## Job
Update everything from "Given: Toggle visibility" down to "should pyautogui.click(x=313, y=375)." in the records by putting "legend entry" in place of "legend label" and keeping all else unchanged. Return only those lines and leave out the pictures.

## Information provided
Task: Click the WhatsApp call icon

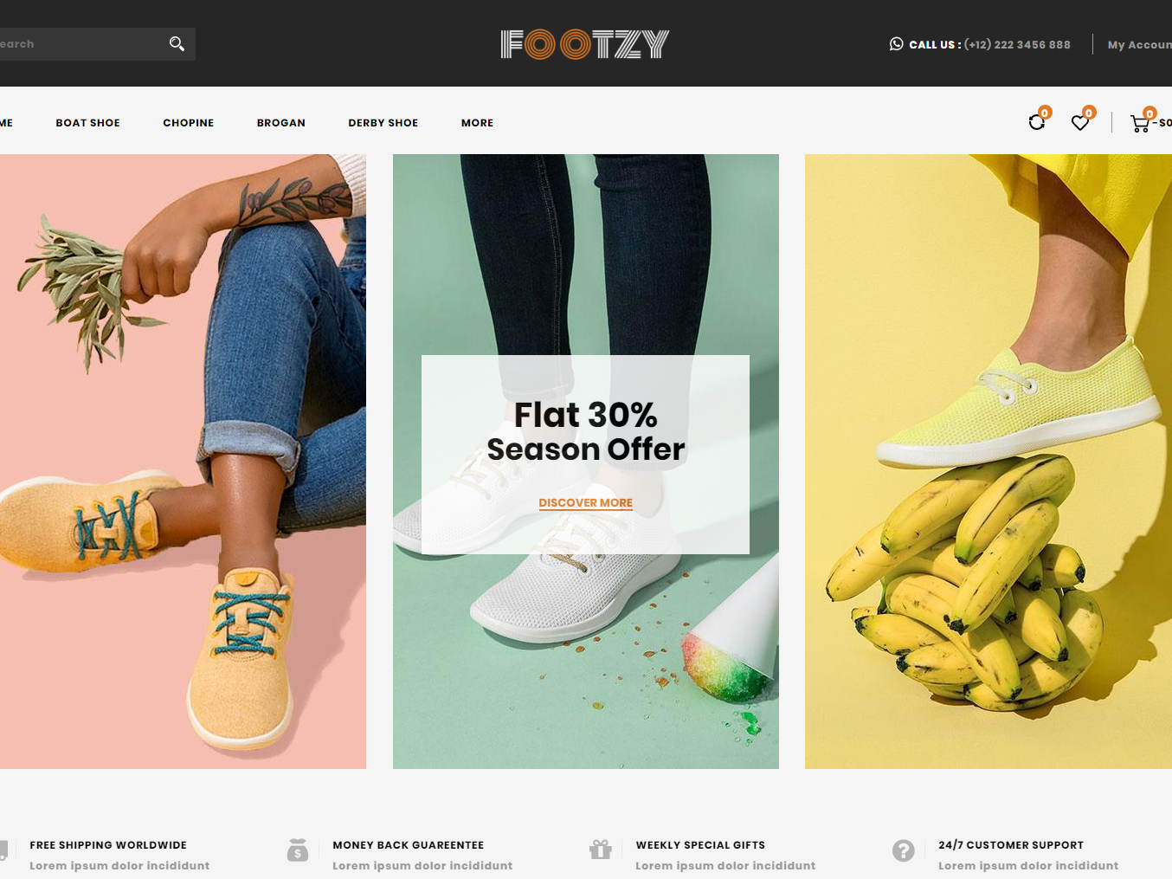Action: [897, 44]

---

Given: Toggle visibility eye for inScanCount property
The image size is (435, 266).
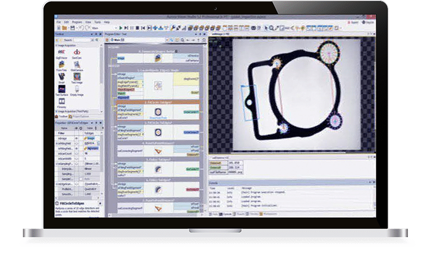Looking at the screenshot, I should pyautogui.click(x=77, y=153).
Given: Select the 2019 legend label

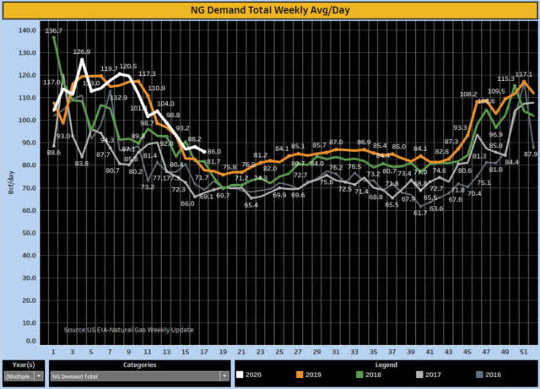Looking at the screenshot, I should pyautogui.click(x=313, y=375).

--

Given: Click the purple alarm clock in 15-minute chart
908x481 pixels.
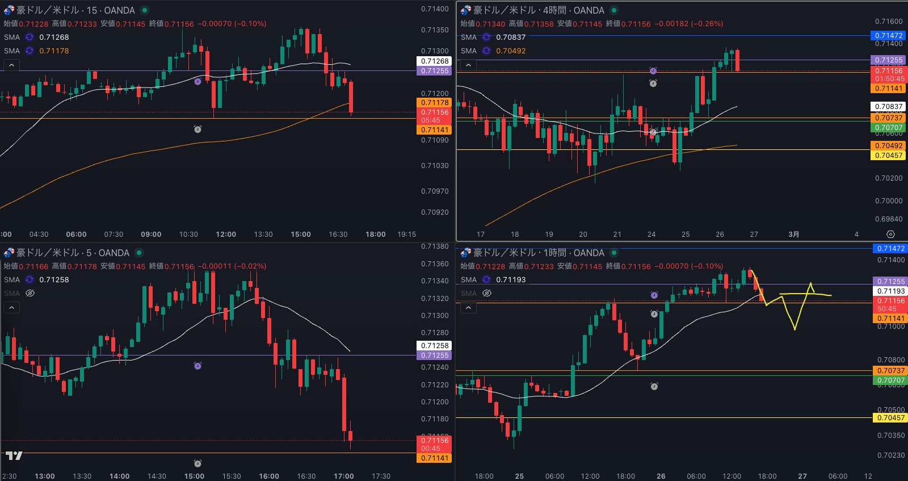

## Task response
Given: Toggle visibility eye for inScanCount property
The image size is (435, 266).
Looking at the screenshot, I should pyautogui.click(x=77, y=153).
Given: Select the 2019 legend entry

Looking at the screenshot, I should pyautogui.click(x=313, y=375).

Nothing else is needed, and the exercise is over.